ABOARD THE VIKING GULLVEIG – What can you say about a city that takes your breath away? Budapest, our final stop is such a place.
Despite grey clouds and crisp temperature, this city split in two on both sides of the Danube is a jewel. Historic Buda on the east and cosmopolitan Pest (pronounced “Pesht”) on the west are brimming with culture, history and fascinating attractions.
The Hungarian capital is a treasure trove of Baroque, Neoclassical and Art Nouveau architecture, with something to do around every corner.
Until 1873, the two were separate towns connected only by ferry and in times of high water or drifting ice, they were completely cut off from one another. The construction of the Chain Bridge connected Buda and Pest, forming the Hungarian capital into its present form.
As our ship sailed into the city late last night, impressive illuminated historic buildings revealed a fairytale splendor along the Danube. Strings of lights running the length of seven bridges connecting the two sides of the river add to the magic.
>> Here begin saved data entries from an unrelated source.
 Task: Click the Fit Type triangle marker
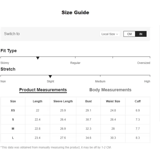click(38, 58)
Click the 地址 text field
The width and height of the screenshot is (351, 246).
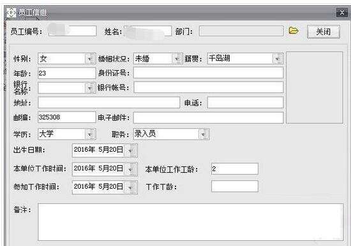click(108, 103)
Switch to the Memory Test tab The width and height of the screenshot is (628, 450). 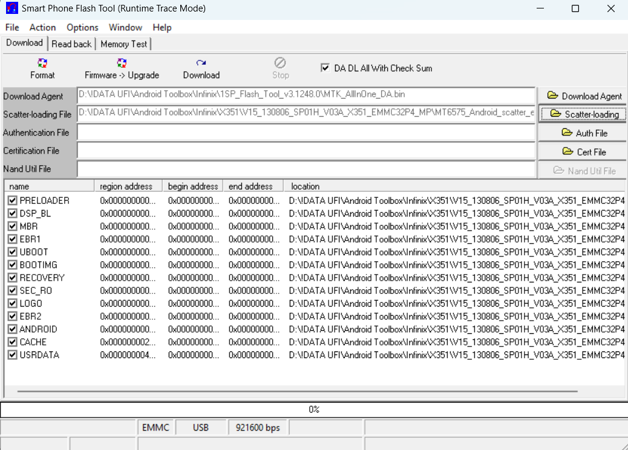123,44
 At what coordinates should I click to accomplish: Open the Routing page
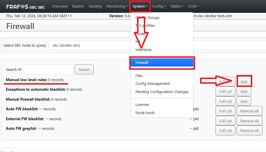click(x=95, y=6)
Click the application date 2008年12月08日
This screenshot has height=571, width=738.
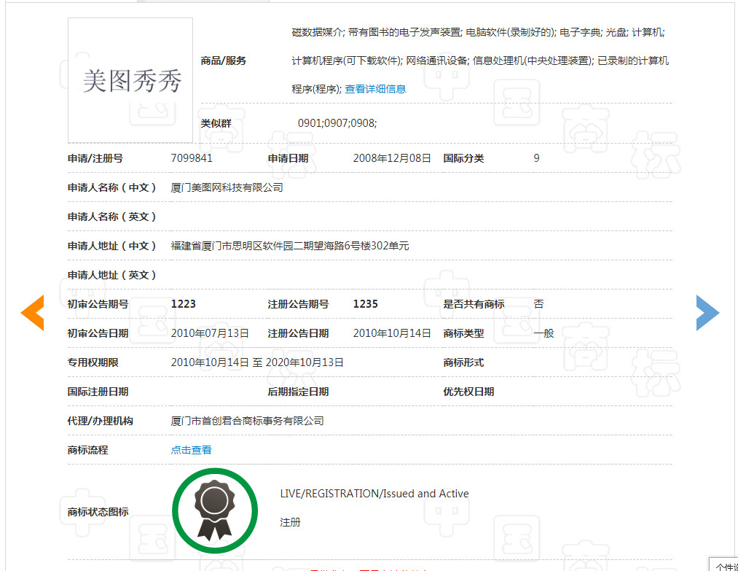pos(392,158)
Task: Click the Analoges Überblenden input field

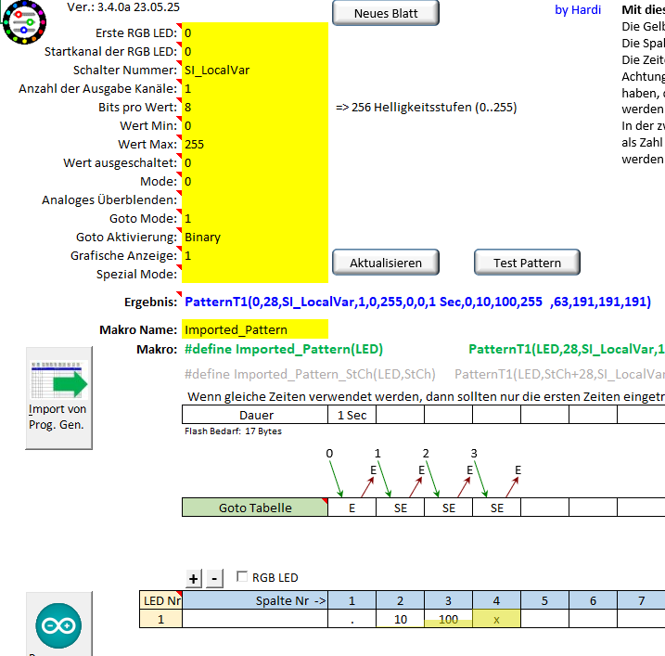Action: pos(254,199)
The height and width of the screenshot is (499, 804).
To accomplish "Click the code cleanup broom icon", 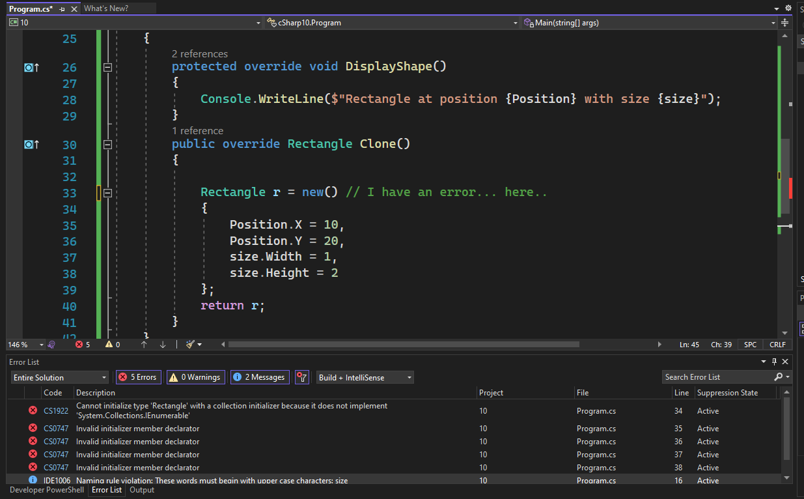I will tap(191, 345).
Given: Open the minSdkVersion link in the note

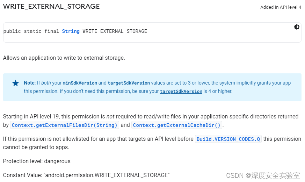Looking at the screenshot, I should (x=80, y=83).
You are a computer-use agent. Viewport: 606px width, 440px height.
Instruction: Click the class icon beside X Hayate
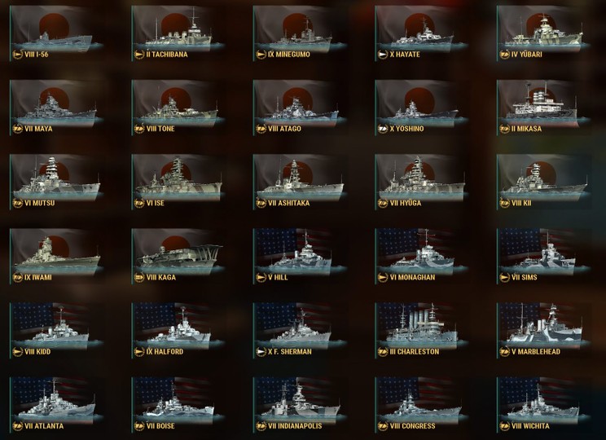tap(383, 55)
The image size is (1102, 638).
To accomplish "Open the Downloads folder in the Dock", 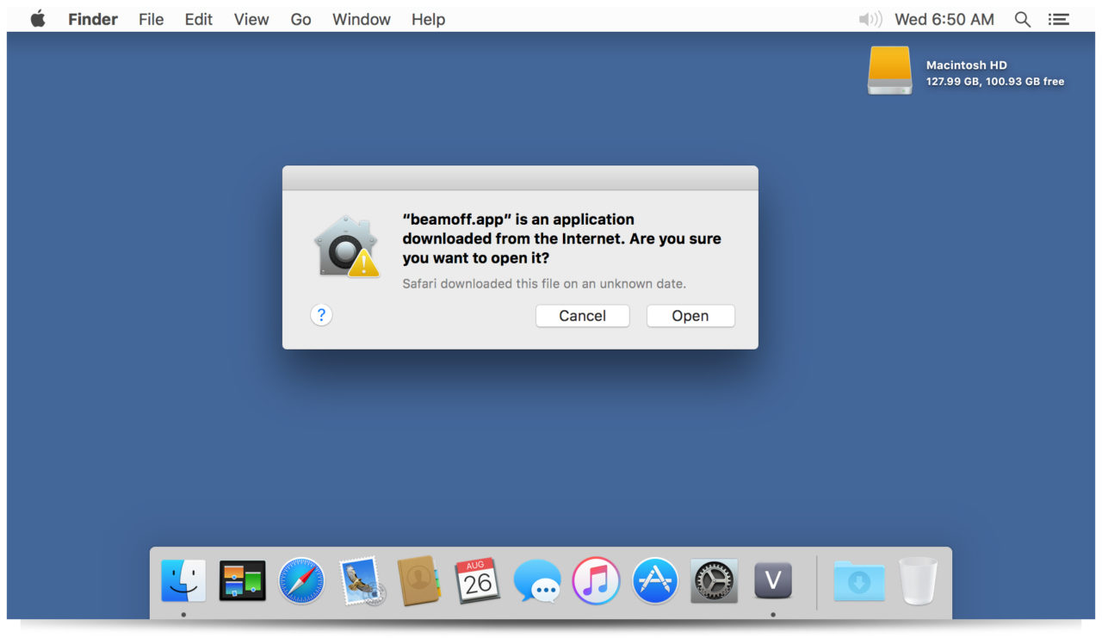I will [858, 581].
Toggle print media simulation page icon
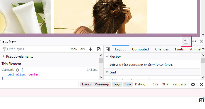The image size is (205, 109). pos(99,49)
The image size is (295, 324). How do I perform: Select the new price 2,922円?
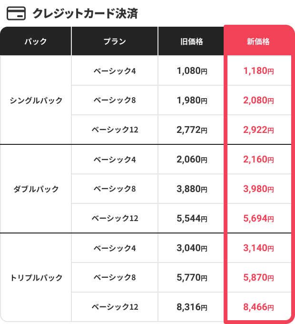point(258,130)
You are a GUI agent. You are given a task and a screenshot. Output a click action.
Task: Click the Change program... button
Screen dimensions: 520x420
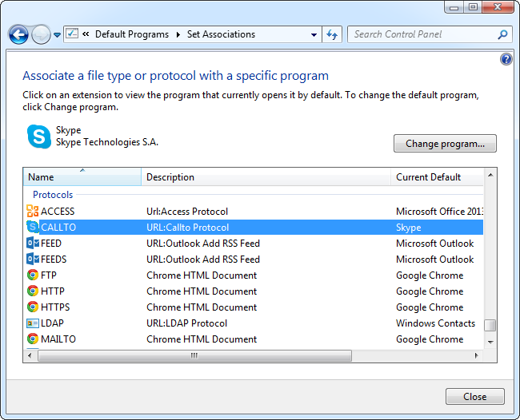445,144
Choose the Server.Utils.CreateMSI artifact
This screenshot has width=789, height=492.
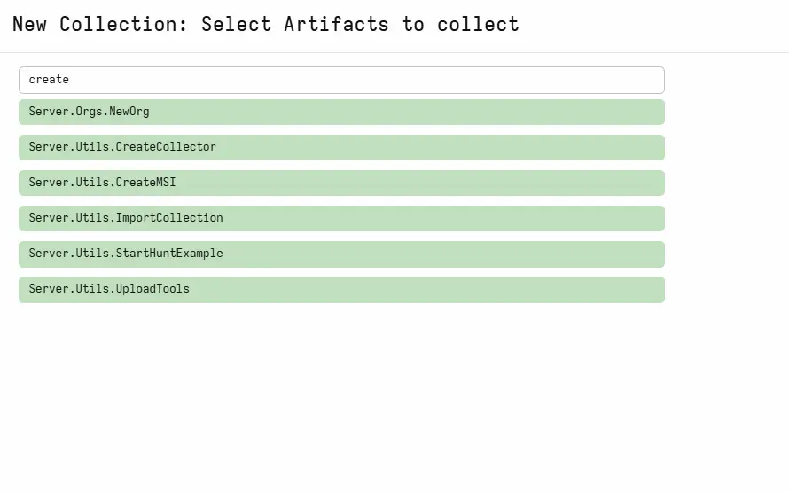pos(341,183)
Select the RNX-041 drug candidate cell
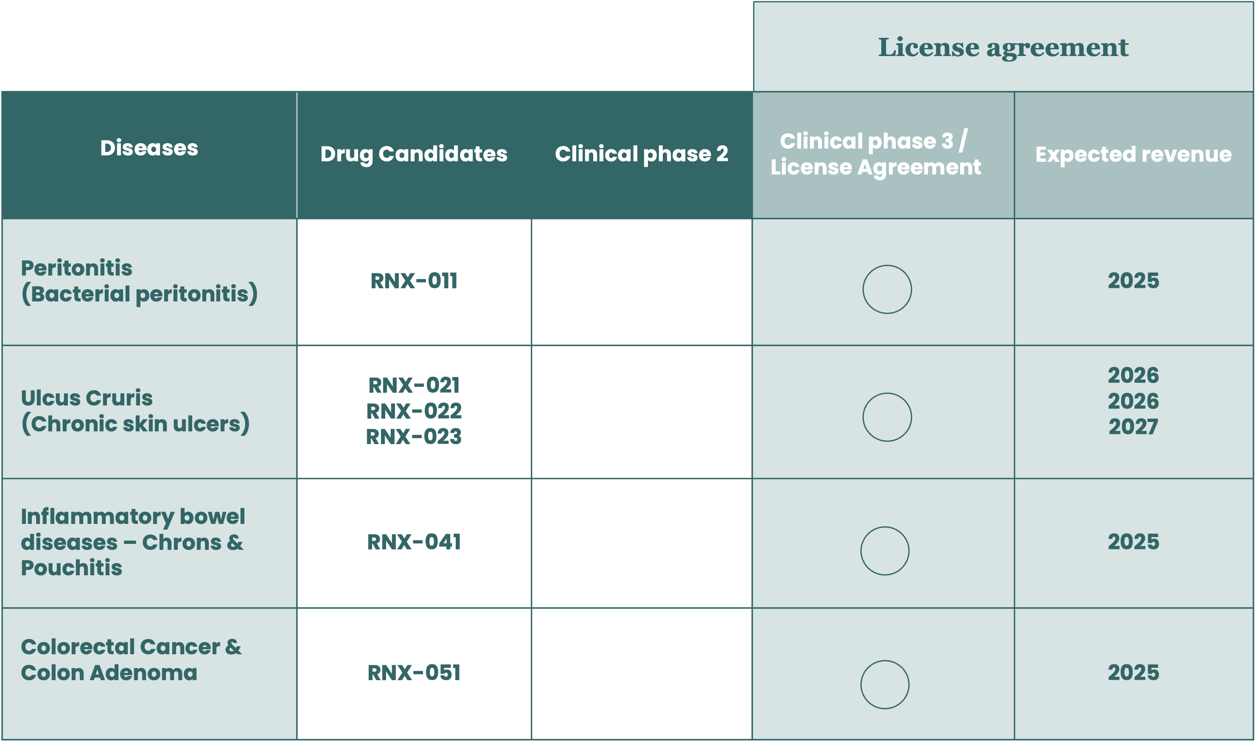This screenshot has width=1256, height=743. point(414,543)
Fortunately, we docked underneath the Chain Bridge – the perfect launching pad for our visit to this beautiful city.
I’d heard that this capital of Hungary was beautiful, but in all truth, it’s breathtaking. Budapest Castle, the Parliament Building, Fisherman’s Bastian – offering a sweeping view of the city – and gentrified 18th Century buildings, an ancient synagogue and a host of statues commemorating long gone kings and heroes are just the beginning of the story.
Buda and Pest
The Pest area lends a more cosmopolitan feel with a pedestrian shopping area known as Vaci Utca, where you’ll find a variety of designer shops, bookshops chic restaurants and cafes, while Buda has a more charming feel with cobblestone streets, St. Matthias Church, Buda Castle and surrounding Fisherman’s Bastian, used to defend the castle and the town.
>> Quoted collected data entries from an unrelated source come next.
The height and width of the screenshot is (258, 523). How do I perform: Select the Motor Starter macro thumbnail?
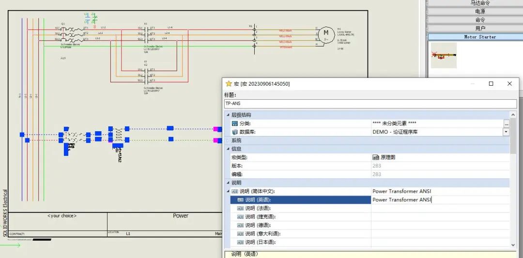click(x=443, y=55)
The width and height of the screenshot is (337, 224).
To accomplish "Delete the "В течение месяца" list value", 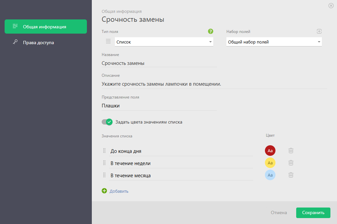I will [x=291, y=175].
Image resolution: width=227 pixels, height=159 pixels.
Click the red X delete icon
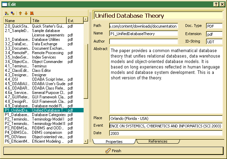tap(32, 13)
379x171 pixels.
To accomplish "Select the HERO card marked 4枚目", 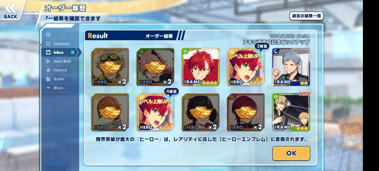I will click(155, 112).
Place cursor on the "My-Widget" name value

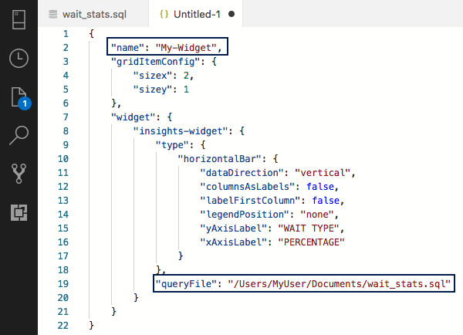[x=188, y=48]
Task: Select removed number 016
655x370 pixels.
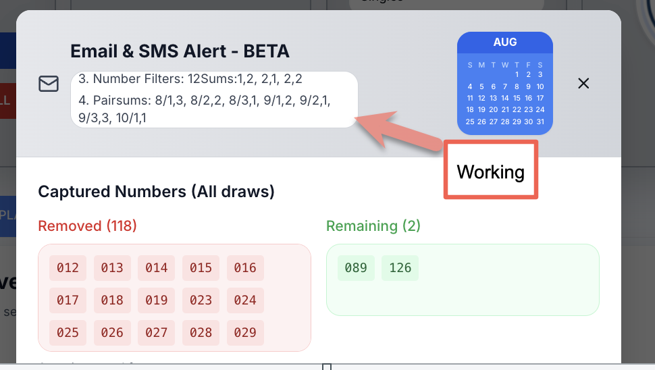Action: (x=245, y=267)
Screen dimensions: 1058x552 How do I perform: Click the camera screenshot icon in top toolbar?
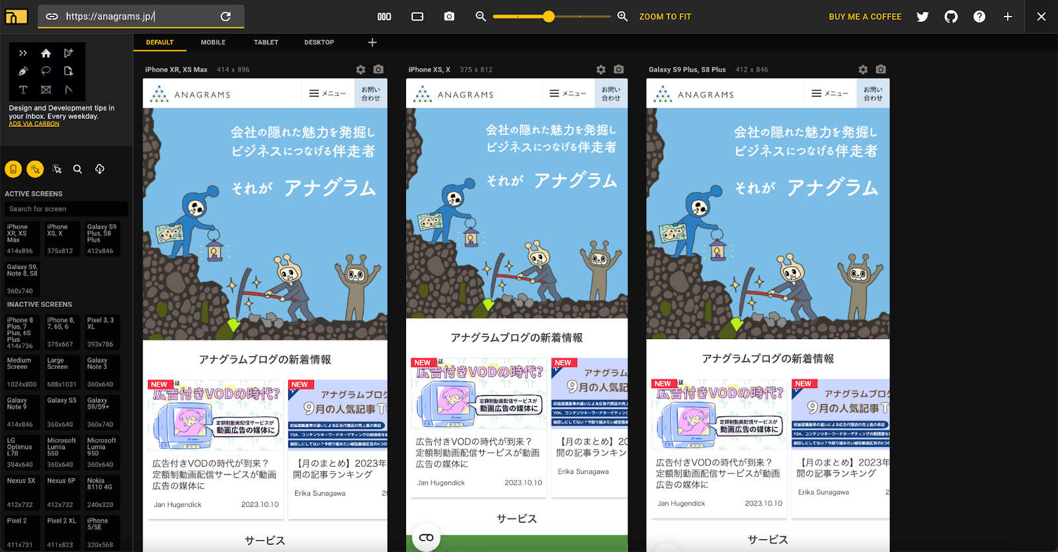point(449,17)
But Buda is more than just a royal castle. It’s an historical old town, with cobblestone streets with small shops tucked into them and a definite medieval feel throughout. It’s also known as the “hilly” side of the capital city. Trinity Square – the most visited site – is where you’ll find St. Matthias Church, which is more than 700 years old and the site of many coronation ceremonies.
Next to the church is the Fisherman’s Bastion, built on the site of an old rampart which, during the Middle Ages, was defended by the guild of fishermen, who lived nearby in Vízívaros at the foot of the hill. A fish market was also located there at the time and the name has held through the ages.
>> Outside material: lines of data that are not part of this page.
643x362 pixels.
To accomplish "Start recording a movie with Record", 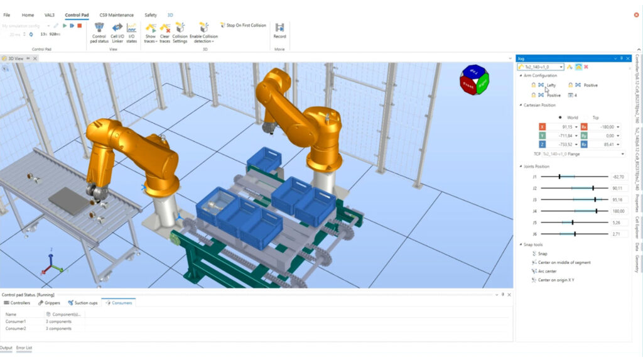I will tap(279, 30).
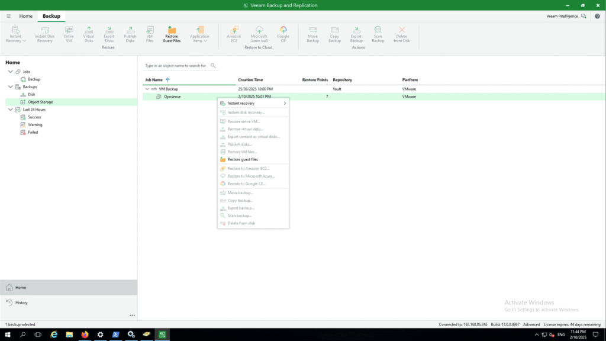Viewport: 606px width, 341px height.
Task: Switch to the Home ribbon tab
Action: tap(25, 16)
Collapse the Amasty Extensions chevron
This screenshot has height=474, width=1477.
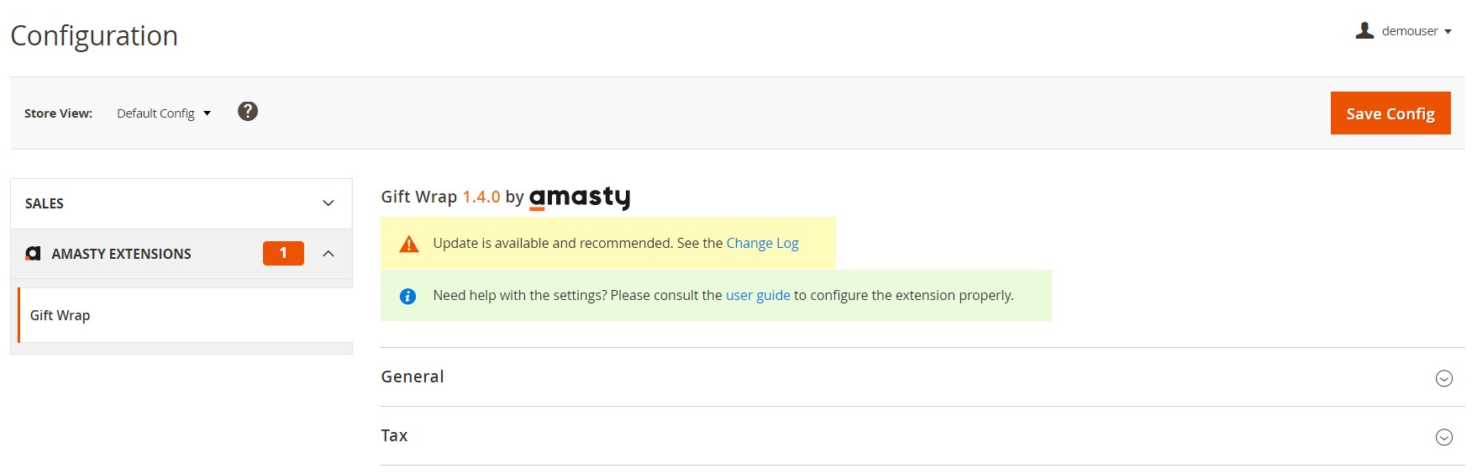pyautogui.click(x=329, y=254)
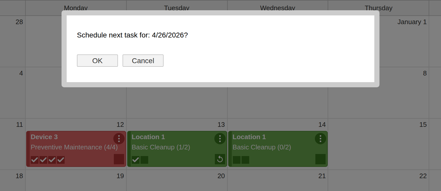Open options menu on Basic Cleanup (1/2) card
Screen dimensions: 441x191
[220, 139]
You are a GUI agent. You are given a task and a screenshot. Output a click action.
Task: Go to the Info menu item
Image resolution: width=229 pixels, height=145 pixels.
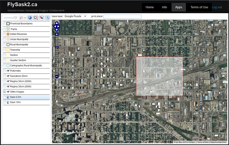[164, 7]
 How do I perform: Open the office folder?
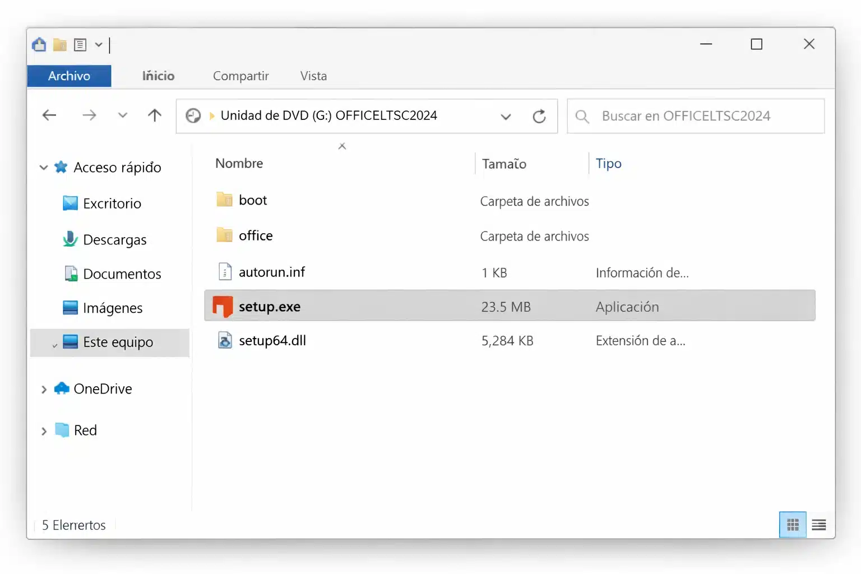(x=255, y=235)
Our morning tour ended just in time for a very welcome lunch and after that, we were free to explore on our own or take an optional excursion to the sprawling Gödöllo Palace – a favorite with Hungarian Queen Elizabeth – or experience the therapeutic waters and relax in the thermal spa of the Széchenyi Bath.
We opted to hit one last Christmas, which was brimming with shoppers, but offered some unusual crafts, which we hadn’t seen anywhere else on our journey.
Back on board the Gullveig, a children’s choir offered a magical evening with typical Christmas songs, followed by a “farewell briefing” by our program director and dinner.
Later, “A Hungarian-Slovakian Evening,” offered singers, dancers and musicians from Vienna, Bratislava and Budapest who performed folk dances and selections from operettas such as “The Merry Window.”
A perfect finale, to a perfect cruise.